> EXERCISE PROMPT
Across the entries below, how many lines have the word "using" in them? Respond with only the number.
[MATERIAL PROVIDED Boundary: Start]
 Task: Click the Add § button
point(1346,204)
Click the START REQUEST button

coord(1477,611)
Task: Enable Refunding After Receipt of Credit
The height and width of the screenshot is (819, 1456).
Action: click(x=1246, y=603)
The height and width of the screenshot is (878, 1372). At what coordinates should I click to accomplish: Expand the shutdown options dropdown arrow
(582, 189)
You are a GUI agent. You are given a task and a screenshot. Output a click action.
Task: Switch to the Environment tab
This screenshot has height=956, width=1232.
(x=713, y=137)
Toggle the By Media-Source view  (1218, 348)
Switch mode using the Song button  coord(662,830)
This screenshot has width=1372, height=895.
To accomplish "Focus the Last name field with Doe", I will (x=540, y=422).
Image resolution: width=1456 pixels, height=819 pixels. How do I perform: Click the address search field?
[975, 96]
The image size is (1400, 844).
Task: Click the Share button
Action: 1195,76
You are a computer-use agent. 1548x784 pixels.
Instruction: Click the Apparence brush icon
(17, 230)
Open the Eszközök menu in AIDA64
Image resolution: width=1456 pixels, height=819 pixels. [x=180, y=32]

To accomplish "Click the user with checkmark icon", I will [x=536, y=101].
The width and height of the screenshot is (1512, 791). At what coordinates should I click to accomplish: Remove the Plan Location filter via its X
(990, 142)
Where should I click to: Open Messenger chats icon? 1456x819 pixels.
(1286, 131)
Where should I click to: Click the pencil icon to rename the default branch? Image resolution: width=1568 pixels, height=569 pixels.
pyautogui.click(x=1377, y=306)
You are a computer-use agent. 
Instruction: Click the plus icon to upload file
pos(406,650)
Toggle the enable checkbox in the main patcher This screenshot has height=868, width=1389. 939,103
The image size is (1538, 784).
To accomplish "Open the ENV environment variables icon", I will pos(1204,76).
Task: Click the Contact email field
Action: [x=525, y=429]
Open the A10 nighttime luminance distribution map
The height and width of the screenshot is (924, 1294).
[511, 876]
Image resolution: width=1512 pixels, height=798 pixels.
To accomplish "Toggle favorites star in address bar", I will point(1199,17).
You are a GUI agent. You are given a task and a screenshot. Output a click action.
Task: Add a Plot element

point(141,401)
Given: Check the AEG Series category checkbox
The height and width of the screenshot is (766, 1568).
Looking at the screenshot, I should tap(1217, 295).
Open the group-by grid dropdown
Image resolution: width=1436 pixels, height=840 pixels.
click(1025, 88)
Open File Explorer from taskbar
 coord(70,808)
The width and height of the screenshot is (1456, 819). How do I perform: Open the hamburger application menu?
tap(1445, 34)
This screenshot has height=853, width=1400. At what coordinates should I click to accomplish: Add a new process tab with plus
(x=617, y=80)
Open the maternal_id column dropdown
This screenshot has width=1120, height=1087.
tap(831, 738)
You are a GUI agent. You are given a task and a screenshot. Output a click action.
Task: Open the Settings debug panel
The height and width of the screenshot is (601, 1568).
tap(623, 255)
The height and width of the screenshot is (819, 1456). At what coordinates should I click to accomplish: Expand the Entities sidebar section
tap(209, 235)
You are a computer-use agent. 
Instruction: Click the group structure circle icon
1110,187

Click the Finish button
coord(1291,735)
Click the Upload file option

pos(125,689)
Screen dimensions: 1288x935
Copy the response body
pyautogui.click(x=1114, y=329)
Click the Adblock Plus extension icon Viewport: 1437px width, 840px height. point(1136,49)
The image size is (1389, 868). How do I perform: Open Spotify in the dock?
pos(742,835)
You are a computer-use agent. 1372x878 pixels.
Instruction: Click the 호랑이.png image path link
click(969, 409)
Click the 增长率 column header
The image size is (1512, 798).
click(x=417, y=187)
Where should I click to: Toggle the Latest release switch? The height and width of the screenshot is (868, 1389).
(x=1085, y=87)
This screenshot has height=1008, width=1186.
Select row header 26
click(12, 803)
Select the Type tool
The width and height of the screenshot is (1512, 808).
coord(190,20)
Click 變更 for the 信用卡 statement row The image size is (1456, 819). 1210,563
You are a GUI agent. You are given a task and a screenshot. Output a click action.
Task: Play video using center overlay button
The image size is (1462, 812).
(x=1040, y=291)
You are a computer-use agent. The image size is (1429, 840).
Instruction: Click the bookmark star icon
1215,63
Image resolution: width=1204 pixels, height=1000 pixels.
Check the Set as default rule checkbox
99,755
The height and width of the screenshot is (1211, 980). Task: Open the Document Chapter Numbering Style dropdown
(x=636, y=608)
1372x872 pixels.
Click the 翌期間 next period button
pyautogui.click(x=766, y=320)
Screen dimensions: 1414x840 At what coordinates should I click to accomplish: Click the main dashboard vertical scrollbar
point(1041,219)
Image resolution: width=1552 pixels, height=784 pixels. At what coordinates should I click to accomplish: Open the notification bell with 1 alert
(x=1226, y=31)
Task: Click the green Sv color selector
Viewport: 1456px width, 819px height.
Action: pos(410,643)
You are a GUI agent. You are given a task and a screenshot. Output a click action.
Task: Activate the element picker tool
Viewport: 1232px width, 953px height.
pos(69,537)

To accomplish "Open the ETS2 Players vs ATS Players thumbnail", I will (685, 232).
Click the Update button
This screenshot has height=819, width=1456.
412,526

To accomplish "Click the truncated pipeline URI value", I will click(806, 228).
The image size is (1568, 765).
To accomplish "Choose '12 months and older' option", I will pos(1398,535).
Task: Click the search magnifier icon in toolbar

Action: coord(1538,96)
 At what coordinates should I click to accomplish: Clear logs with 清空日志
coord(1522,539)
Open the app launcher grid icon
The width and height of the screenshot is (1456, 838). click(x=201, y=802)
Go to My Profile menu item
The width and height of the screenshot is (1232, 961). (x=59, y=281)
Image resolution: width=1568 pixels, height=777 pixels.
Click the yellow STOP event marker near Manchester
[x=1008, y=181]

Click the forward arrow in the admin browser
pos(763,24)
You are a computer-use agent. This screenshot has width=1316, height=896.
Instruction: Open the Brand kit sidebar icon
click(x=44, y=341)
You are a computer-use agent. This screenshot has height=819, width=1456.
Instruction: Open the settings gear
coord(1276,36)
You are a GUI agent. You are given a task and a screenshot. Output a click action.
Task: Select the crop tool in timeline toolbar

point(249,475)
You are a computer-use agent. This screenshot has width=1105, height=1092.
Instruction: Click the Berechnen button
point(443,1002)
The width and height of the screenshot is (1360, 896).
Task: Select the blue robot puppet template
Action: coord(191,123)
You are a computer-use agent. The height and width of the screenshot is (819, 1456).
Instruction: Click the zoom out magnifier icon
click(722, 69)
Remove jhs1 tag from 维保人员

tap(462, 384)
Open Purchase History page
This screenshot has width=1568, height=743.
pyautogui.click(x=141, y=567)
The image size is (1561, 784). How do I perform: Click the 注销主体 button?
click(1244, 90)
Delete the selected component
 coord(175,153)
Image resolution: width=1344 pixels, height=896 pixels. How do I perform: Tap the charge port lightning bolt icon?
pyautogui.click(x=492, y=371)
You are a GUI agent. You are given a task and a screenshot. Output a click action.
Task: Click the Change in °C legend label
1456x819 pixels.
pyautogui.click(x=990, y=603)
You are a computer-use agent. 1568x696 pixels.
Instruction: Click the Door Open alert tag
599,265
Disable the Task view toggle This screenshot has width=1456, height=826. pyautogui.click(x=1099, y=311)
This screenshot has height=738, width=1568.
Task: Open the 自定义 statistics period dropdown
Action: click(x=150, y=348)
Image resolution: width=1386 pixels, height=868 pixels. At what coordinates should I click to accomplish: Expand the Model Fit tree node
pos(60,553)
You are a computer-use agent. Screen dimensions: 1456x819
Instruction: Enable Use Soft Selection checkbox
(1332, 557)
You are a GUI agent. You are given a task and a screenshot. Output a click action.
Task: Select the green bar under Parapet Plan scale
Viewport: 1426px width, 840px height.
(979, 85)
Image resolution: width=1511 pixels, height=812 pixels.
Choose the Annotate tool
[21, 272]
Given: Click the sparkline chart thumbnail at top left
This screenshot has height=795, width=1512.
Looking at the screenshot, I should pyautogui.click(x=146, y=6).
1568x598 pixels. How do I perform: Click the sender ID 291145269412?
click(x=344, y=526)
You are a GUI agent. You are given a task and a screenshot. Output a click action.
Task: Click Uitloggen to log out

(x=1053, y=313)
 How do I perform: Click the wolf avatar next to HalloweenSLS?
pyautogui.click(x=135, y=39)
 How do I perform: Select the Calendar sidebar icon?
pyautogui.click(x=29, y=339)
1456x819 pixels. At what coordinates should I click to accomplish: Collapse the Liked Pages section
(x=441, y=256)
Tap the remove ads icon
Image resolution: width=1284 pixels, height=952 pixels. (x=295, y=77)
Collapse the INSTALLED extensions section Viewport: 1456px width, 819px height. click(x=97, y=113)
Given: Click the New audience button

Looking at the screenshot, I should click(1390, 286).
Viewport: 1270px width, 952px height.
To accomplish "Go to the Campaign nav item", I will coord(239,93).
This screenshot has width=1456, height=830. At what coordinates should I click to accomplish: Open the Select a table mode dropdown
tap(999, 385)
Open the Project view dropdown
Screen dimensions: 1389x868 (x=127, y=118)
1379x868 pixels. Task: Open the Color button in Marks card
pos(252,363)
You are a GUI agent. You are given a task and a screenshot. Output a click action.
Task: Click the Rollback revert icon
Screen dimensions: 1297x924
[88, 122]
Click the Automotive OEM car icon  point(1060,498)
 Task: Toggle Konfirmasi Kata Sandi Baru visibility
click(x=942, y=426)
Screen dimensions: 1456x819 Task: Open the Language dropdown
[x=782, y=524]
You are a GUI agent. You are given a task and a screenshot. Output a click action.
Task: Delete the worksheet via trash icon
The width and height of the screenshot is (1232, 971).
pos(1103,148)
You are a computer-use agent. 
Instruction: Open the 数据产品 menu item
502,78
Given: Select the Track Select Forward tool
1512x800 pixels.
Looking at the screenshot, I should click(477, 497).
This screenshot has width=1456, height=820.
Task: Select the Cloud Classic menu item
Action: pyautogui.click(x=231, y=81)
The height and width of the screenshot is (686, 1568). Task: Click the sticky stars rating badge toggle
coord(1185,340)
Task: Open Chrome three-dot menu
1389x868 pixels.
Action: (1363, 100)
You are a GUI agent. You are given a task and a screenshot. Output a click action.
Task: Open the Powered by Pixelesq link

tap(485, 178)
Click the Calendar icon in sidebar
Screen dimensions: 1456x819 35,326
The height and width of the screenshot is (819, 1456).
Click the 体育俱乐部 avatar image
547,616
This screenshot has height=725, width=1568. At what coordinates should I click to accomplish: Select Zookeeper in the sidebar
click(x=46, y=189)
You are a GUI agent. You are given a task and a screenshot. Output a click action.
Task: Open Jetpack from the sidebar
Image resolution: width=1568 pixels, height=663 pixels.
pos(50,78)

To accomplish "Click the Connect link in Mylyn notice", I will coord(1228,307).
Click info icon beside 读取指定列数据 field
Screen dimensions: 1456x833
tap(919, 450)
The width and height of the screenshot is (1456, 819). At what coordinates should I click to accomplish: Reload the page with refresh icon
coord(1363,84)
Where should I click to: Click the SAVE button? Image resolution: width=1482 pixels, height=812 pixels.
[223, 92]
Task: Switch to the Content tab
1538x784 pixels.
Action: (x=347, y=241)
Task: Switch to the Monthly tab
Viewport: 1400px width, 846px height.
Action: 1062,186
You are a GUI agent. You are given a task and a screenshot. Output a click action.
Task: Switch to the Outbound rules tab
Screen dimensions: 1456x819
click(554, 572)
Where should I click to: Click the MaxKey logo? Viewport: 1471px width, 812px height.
[MATERIAL PROVIDED Boundary: End]
> ANSWER FOR THIS EXERCISE
2